For Responses API work, start from the uncertainty instead of from the full feature surface.

Benchmark or model-switch comparisons

Use when you need to compare models, settings, transports, or providers with enough rigor to support a product or release decision.

Probe suggestions:

Start with a pilot that includes one control and two or three highest-signal scenarios.
Keep prompt shape, tool choice, state setup, and non-tested settings aligned across candidates.
If the question is about speed, capture medians and, when relevant, first-token latency plus any usage note that could explain the difference.
If the question is about "same intelligence" or "same quality," add at least one harder or more open-ended case. Otherwise report the result as pattern parity only.
Expand to a larger matrix only when the pilot survives, the candidates are close, or a major runtime surface is still uncovered.

Plain response behavior

Use when you need to confirm:

The shape of returned output items.
Whether text appears in one item or multiple items.
How metadata appears in the final object.

Probe suggestions:

Baseline call with a minimal input.
Same call with a slightly different instruction shape.
Repeat the same call to check output stability where that matters.

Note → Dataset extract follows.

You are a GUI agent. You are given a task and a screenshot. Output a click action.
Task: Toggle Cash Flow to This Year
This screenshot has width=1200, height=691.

Structured output behavior

Use when you need to observe:

Schema rejection versus best-effort completion.
Handling of missing required fields.
Differences between model-compliant output and transport-level errors.

Probe suggestions:

Valid schema and valid prompt.
Prompt likely to produce omitted fields.
Clearly incompatible schema or unsupported option when relevant.

Tool invocation behavior

Use when you need to learn:

When tool calls are emitted.
How arguments are shaped at runtime.
What happens when the tool fails or returns malformed output.

Probe suggestions:

Baseline tool-call success.
Tool failure with a realistic exception.
Tool result that is syntactically valid but semantically incomplete.

Hosted shell and code interpreter failure shields

When probing hosted tools through the Responses API, eliminate common setup ambiguity first:

Force the tool path you want to test with the matching tool_choice. A text-only completion without forced tool choice is not a reliable negative result.
Treat container_auto and container_reference differently. Use container_auto when the probe needs fresh container provisioning or skill attachment, and use container_reference only to reuse existing container state.
Do not assume every environment field is accepted on every container mode. If the probe is about skills, validate that the chosen container mode actually supports skill attachment before treating an API error as a runtime defect.
Check model-specific option support before chasing unrelated failures. Unsupported reasoning or model settings can invalidate the probe before the tool path is exercised.
For hosted package installation, treat network-dependent setup as best-effort and separate install failures from the underlying tool behavior you are trying to observe.
For prompt cache investigations, keep model, instructions, tool configuration, and cache key effectively identical across repeated runs before interpreting cached_tokens.

Streaming behavior

Use when the uncertainty involves:

Event ordering.
Partial text delivery.
Termination after interruption.
Tool-call events in streams.

Probe suggestions:

Normal streamed completion.
Early local cancellation.
Network interruption if it can be reproduced safely.

What to Capture

For OpenAI probes, try to record:

Request options that materially affect behavior.
Response item types and their order.
Whether fields are absent, null, empty, or transformed.
Server status and error payload details for failures.
Retry and backoff hints when present.
Stable identifiers that help compare repeated runs, such as request IDs, response IDs, tool call IDs, or container IDs when available.
Which environment-variable names were approved for the probe when live credentials were required.

Do not spend time rediscovering static documentation unless the runtime result seems to contradict what you expected. The value of this skill is in the observed behavior.